# [TO DO]
The data below should be printed in full, exactly, and without any of its images.

Items listed in a dataset:
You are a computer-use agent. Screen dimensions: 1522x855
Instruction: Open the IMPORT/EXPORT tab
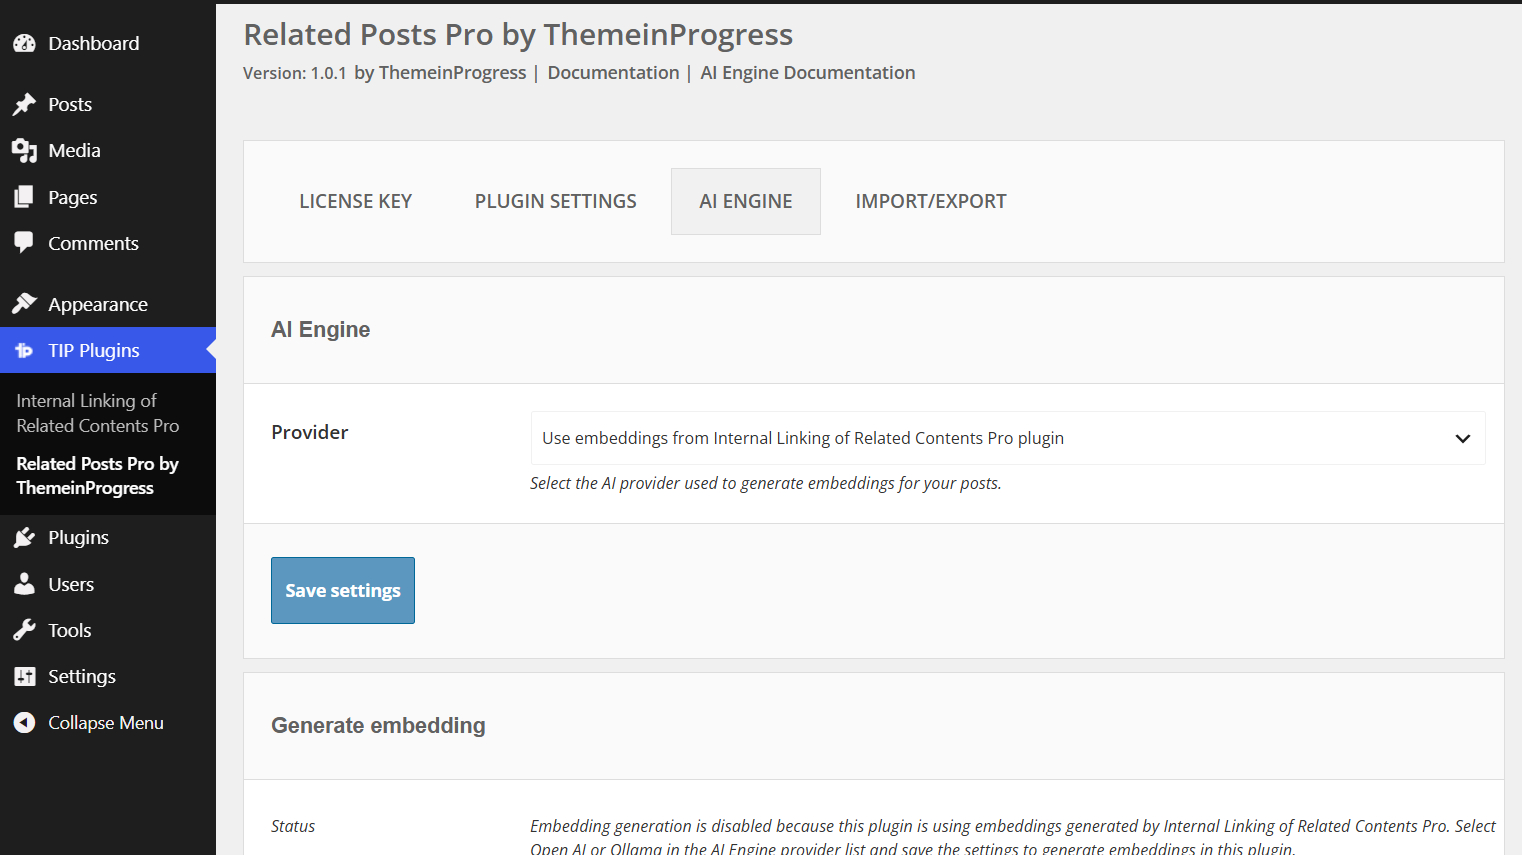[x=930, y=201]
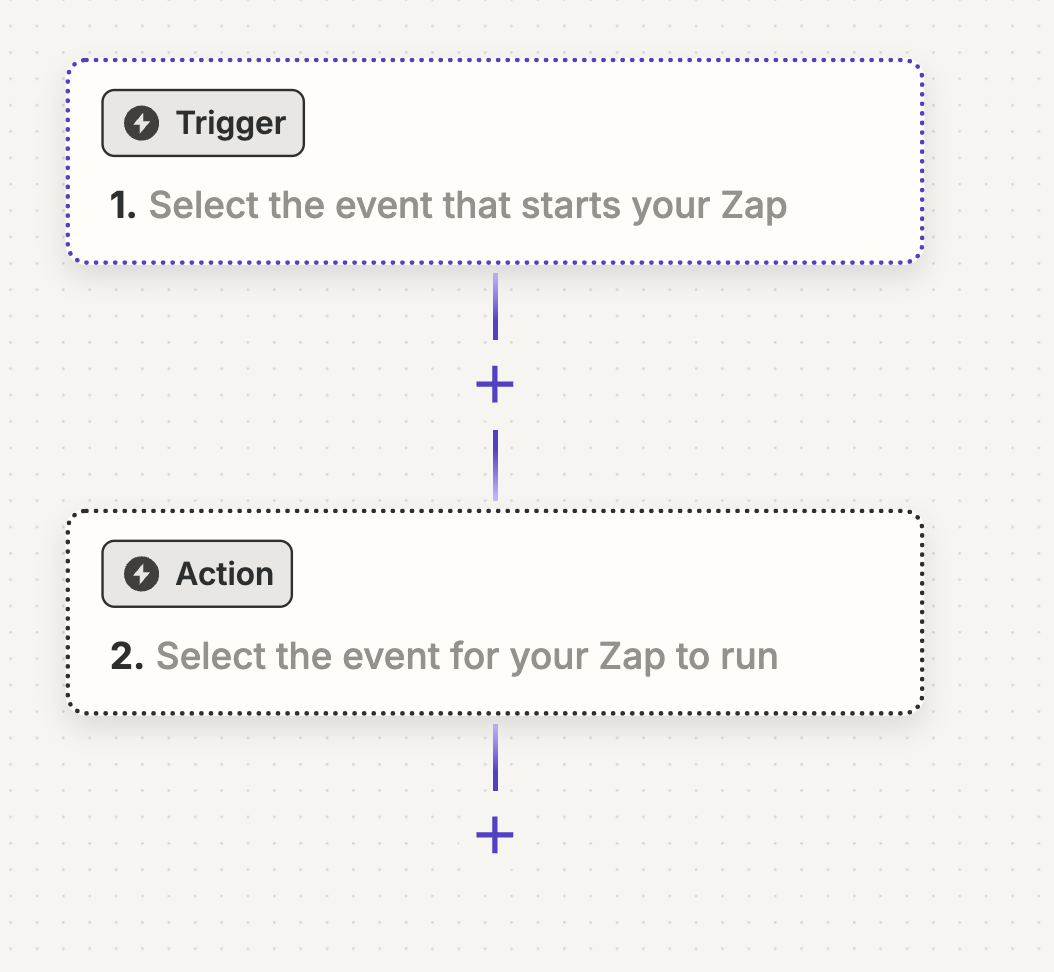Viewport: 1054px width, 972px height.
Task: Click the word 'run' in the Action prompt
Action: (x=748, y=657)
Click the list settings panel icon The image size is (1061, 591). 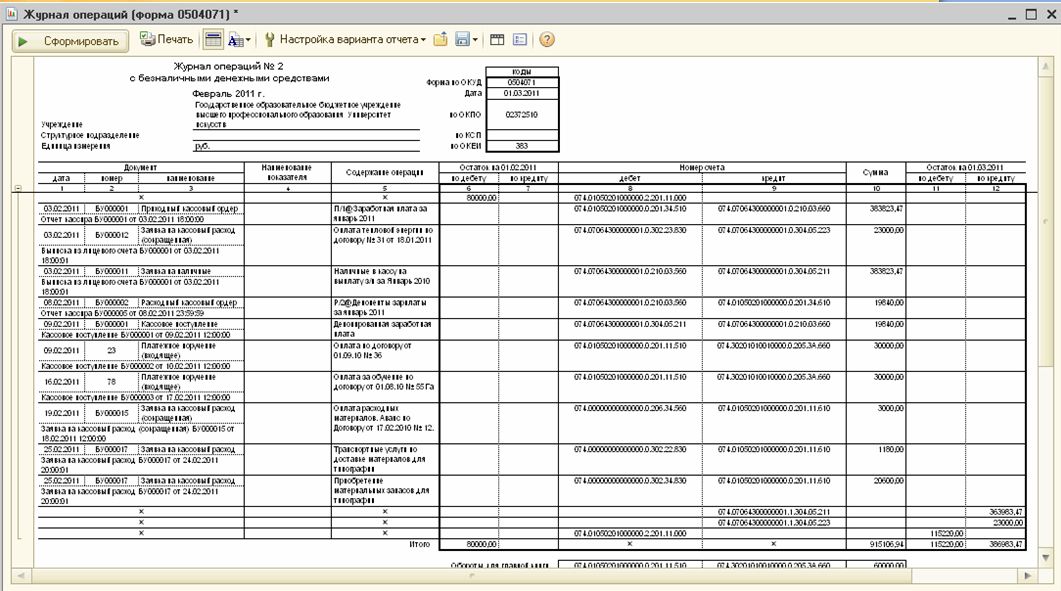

# [SOLUTION FOR THIS TASK]
You are a computer-use agent. Screen dimensions: 1522x855
Instruction: Open the IMPORT/EXPORT tab
[x=930, y=201]
Viewport: 1054px width, 972px height.
Task: Click the word 'run' in the Action prompt
Action: (x=748, y=657)
Click the list settings panel icon The image size is (1061, 591). 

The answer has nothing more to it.